Sep 18, 2009
thoughts on being an artist
Sometime during the last year, I suddenly found myself somehow able to make a living from my drawings. Here are some notes:
1. I love it. Why the hell wouldn’t I?
2. “90% of success is showing up.” Like the famous British artist, Tracy Emin once said, “You don’t get to be Tracy Emin by being a slacker.” One thing you learn from befriending successful artists like Hazel Dooney or John T. Unger is JUST HOW HARD they keep at it, just to keep the show on the road. Insane. You can never turn the switch off. Doesn’t happen. Nor would you want it to.
3. I still don’t much like the word “Artist” to describe myself, but I’m getting more OK with it. I still like the word, “Cartoonist”, but I feel myself outgrowing that, somehow. The good news is, I’m not sure if any of this matters in the grand scheme of things.
4. “Good ideas have lonely childhoods”. There are a few art folk out there, trying to conquer this new Web 2.0 world of ours- Hazel, John T., Mary Anne Davis, Amrita on the gallery side, and a couple of others- but the number of people who REALLY GET IT still seems surprisingly tiny. Still, you could say the same thing about bloggers, ten years ago. It’s still early days.
5. Slavery is expensive. Riddle: Hang out in any gallery scene in any big city for long enough- New York, London, Chicago, Sydney, Los Angeles- and what do you see? Answer: The same frickin’ people. Most gallery scenes exist to supply free wine for the hangers-on, NOT to connect artists with collectors. The occasional (and increasingly rare) art star is the exception to prove the rule. Why artists still enslave themselves to an outmoded gallery model that proves itself ineffective IN THE VAST MAJORITY OF CASES still baffles me. It’s not as if the wine is ever that good, to begin with.
6. I’m spending less time asking, “Who are my readers?” and more time asking, “Who are my users?” Funny how having a proper business to run changes everything…
7. I haven’t forgotten about the books. I’m still writing away, having fun. Don’t see myself stopping, anytime soon.
8. It’s getting increasingly harder to wear so many hats. As the market demands more and more drawings from me, other sides to my business- consulting etc.- get harder to make time for.

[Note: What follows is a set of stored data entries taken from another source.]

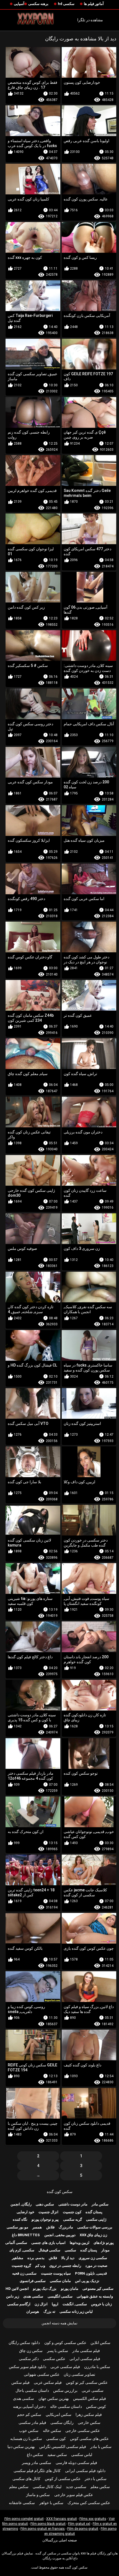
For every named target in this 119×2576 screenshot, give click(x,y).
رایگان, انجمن (21, 2204)
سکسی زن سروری (93, 2258)
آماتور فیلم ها (94, 4)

That being said, I am wondering what I’ve learned as an artist that could be helpful to other types of businesses. It’s something I think about a lot, these days.
[UPDATE:] John T. Unger left a great comment below:
I’ve been thinking about this a lot lately too. Yesterday in the studio I was just kind of blown away by how much my life as an artist has changed with success. The day was punctuated by trucks arriving to bring pallets, trucks coming to haul away tons of scrap for recycling, trucks picking up art to ship, orders for more materials to complete a 22 piece sale of firebowls that will go to Norway, an interview, a conference call for a major hotel project, etc. if you’d told me I’d be operating like this five years ago I might not have believed it despite the fact that I always had faith that my art was worth pursuing.
The thing about working as an artist is that you never realize how much of the work is on top of making the actual art. I was remembering how when I started out, I would visit the studios of more established artists and couldn’t begin to grasp how they ran the show. It’s taken years to slowly put each piece in place. Every day there’s new problems to solve, but if you can solve them in a way that sticks— so that from now on that issue is covered, eventually you come up with an efficient system for supporting the most important work you do, which is the art.
I’ve got some support staff now, but still, most of the work and most of the problem solving comes down to me. I like to keep it close to hand… but the only way to do that is to work long hours, get organized as hell, and meet every deadline early. The weird thing maybe is learning that the better I get at getting things done, the more I do. I seem to just keep taking on more and more projects and finding time to do all of them by increasing the efficiency of how I do them.
It’s a crazy circus, but I’ve never loved life more.